Visual differences for electronic storage
If you prefer to save learned information on some form of computer, your mind will recall it better if you make each device screen look very different. Also, being very strict about how you organise files on these devices will help. Google Drive saves me a lot of time because I can access it from all my devices.

I store a lot of information on computers but I also have my most creative work in note books. I buy attractive books, which I like to handle and are easy on the eye. I store them in very specific places so that I always know where they are.

Revisit experiences.
Read over your notes soon after new learning (a day after, three days after and then every now and then). Remake lotions and potions to help create reliable neural pathways. Revisit the plants. Look again at your pressed leaves. Doing things over and over really helps us to gain more from them in terms of memory and motor skills (like getting better at measuring liquids, grating beeswax, chopping etc).

Do one thing at a time.
I grew up being told that multi-tasking was a wonderful skill. I was proud to be a seemingly good multi-tasker. Now I realise that it is not such a good thing. Of course, I am happy to be able to do several things at once sometimes but the brain cannot really do lots of the things well, at once.

When multitasking, the brain actually switches attention from one task to the next to the next repeatedly and very fast. This is very tiring for the brain and leads to nothing being done terribly well. It also decreases our ability to make good neural pathways and connections which aid with memory and understanding.

Better for the brain and effectiveness is to do one thing properly at a time. Yes, it takes longer but the results are far better.

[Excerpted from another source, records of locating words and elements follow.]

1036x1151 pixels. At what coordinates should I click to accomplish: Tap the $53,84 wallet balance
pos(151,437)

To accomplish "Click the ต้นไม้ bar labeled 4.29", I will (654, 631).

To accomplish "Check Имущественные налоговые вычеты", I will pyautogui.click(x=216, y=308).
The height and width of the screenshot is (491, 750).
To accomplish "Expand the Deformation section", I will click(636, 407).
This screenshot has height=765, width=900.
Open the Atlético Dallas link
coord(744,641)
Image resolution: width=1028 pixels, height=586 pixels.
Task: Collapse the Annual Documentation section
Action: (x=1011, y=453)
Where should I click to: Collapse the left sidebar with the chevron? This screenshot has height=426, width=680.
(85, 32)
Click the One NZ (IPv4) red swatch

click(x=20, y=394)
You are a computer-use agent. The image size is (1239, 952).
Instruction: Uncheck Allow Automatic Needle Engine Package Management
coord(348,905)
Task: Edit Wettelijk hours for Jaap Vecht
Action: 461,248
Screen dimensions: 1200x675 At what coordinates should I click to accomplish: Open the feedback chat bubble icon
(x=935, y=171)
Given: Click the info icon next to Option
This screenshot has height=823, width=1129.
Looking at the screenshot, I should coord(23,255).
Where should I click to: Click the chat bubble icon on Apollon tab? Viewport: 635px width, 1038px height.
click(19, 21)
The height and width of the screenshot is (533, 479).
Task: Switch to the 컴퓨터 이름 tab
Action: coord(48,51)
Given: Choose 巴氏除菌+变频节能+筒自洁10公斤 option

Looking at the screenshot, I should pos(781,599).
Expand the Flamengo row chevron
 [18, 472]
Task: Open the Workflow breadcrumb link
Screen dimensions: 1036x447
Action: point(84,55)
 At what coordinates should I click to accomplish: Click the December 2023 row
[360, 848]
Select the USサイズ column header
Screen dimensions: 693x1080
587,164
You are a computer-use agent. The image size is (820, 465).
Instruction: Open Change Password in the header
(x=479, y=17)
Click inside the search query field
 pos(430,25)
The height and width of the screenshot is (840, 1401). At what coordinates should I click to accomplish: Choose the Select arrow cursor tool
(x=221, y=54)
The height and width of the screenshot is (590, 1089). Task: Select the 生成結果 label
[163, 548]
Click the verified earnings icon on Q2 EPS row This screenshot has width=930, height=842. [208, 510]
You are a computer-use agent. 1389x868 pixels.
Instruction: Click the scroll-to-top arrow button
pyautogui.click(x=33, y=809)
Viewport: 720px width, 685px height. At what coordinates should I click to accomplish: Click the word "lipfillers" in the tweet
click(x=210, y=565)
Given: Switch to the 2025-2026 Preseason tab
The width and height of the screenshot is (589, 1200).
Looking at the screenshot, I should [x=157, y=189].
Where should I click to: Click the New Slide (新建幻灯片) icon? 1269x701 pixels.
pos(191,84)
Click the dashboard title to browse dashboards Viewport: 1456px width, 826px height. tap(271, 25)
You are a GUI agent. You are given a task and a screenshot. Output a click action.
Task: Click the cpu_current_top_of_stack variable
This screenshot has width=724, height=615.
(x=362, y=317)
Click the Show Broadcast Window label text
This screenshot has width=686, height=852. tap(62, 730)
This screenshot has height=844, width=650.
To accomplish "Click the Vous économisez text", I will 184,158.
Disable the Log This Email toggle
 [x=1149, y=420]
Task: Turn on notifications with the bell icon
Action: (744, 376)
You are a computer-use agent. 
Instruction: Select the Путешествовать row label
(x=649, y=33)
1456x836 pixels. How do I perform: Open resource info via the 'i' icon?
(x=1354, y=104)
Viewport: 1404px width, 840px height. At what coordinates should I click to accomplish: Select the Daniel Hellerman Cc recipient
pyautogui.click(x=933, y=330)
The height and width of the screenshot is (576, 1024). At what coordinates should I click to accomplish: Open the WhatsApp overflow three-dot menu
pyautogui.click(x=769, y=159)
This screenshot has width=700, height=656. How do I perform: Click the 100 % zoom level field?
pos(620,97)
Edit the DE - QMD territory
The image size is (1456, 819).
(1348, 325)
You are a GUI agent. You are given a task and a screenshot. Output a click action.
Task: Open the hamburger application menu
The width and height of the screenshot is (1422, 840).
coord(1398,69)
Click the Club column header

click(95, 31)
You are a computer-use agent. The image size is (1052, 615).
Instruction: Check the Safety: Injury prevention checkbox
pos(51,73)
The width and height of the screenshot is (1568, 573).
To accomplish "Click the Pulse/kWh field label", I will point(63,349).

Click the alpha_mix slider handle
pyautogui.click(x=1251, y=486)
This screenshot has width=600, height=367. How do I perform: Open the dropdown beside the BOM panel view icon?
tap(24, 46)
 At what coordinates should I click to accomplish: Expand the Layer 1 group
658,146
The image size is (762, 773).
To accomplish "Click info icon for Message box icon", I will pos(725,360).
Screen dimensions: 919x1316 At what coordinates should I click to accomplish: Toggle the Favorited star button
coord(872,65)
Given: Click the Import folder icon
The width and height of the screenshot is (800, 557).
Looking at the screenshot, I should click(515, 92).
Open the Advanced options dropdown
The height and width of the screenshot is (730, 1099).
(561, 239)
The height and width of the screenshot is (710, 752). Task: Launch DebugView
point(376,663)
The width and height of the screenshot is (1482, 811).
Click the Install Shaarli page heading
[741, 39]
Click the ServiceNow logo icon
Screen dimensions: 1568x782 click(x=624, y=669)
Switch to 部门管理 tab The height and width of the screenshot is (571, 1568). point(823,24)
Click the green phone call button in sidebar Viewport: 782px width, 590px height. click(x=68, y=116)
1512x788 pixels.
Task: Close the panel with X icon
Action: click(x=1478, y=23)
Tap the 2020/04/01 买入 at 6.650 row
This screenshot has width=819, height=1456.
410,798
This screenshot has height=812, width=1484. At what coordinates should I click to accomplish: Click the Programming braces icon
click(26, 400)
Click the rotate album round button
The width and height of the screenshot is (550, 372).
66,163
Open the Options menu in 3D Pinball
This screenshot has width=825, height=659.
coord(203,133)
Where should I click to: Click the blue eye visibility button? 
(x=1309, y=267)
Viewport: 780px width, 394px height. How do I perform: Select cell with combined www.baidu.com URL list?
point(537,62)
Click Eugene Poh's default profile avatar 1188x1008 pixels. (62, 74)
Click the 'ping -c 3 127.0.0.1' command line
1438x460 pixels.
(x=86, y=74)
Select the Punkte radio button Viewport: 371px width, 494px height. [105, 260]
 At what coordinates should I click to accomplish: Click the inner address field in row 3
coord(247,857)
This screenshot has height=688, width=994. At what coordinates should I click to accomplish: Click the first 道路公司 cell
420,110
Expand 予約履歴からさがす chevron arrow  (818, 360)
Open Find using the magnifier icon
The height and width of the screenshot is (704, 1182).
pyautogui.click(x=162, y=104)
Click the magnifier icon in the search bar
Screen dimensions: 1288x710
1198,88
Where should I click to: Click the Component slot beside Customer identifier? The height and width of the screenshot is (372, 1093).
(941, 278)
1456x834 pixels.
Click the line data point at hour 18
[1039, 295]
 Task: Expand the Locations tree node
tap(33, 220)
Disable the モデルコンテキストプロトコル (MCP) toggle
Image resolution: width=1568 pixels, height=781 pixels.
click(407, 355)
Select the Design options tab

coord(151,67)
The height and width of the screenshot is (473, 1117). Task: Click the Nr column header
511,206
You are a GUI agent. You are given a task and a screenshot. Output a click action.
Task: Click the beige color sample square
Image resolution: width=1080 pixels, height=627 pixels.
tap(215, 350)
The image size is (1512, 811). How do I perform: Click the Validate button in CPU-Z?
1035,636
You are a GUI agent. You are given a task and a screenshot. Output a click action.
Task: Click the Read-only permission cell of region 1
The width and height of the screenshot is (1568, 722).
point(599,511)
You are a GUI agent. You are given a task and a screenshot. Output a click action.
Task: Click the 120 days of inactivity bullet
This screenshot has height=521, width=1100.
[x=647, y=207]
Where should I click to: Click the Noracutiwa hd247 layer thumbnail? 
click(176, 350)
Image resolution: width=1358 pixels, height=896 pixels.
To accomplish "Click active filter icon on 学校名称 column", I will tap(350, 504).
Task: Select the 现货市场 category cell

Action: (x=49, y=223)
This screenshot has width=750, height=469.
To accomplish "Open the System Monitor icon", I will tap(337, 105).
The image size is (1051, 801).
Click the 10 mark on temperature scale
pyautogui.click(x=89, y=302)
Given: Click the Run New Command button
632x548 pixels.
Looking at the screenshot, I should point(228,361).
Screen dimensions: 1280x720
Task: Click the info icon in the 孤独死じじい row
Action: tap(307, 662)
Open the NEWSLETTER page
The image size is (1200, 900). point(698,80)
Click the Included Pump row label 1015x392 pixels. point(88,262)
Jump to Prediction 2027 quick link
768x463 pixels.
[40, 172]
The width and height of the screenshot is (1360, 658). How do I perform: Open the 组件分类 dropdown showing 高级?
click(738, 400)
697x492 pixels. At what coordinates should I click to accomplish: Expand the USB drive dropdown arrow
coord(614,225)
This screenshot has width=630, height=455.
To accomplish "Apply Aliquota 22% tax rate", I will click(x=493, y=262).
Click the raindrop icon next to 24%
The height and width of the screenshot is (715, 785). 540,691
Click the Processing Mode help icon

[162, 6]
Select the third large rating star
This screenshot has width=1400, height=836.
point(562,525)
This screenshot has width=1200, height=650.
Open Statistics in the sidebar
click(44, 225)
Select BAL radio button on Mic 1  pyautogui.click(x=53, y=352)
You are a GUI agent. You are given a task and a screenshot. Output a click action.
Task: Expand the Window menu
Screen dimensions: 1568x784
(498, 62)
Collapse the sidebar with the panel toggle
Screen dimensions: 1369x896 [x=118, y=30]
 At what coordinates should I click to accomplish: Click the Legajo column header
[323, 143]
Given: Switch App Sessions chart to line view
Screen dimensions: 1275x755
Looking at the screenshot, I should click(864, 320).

It is well worth a try, especially if you are a recovering multi-tasker like myself! Doing one thing at a time also enables us to get into the flow of things.

Allow time to Flow
To really focus, dive deeply, be creative and allow our minds to make wonderful connections and dream up new solutions and ideas - we need time. To get into a really productive flow is said to take about 90 minutes. So perhaps have this in mind when you next set aside some time to focus on your herbal studies or some other creative work.

Give yourself time and uninterrupted space to really get into it. When you achieve flow, you feel as though you and the topic/object of attention are merged together as one. Do you know that feeling? When did you last have it?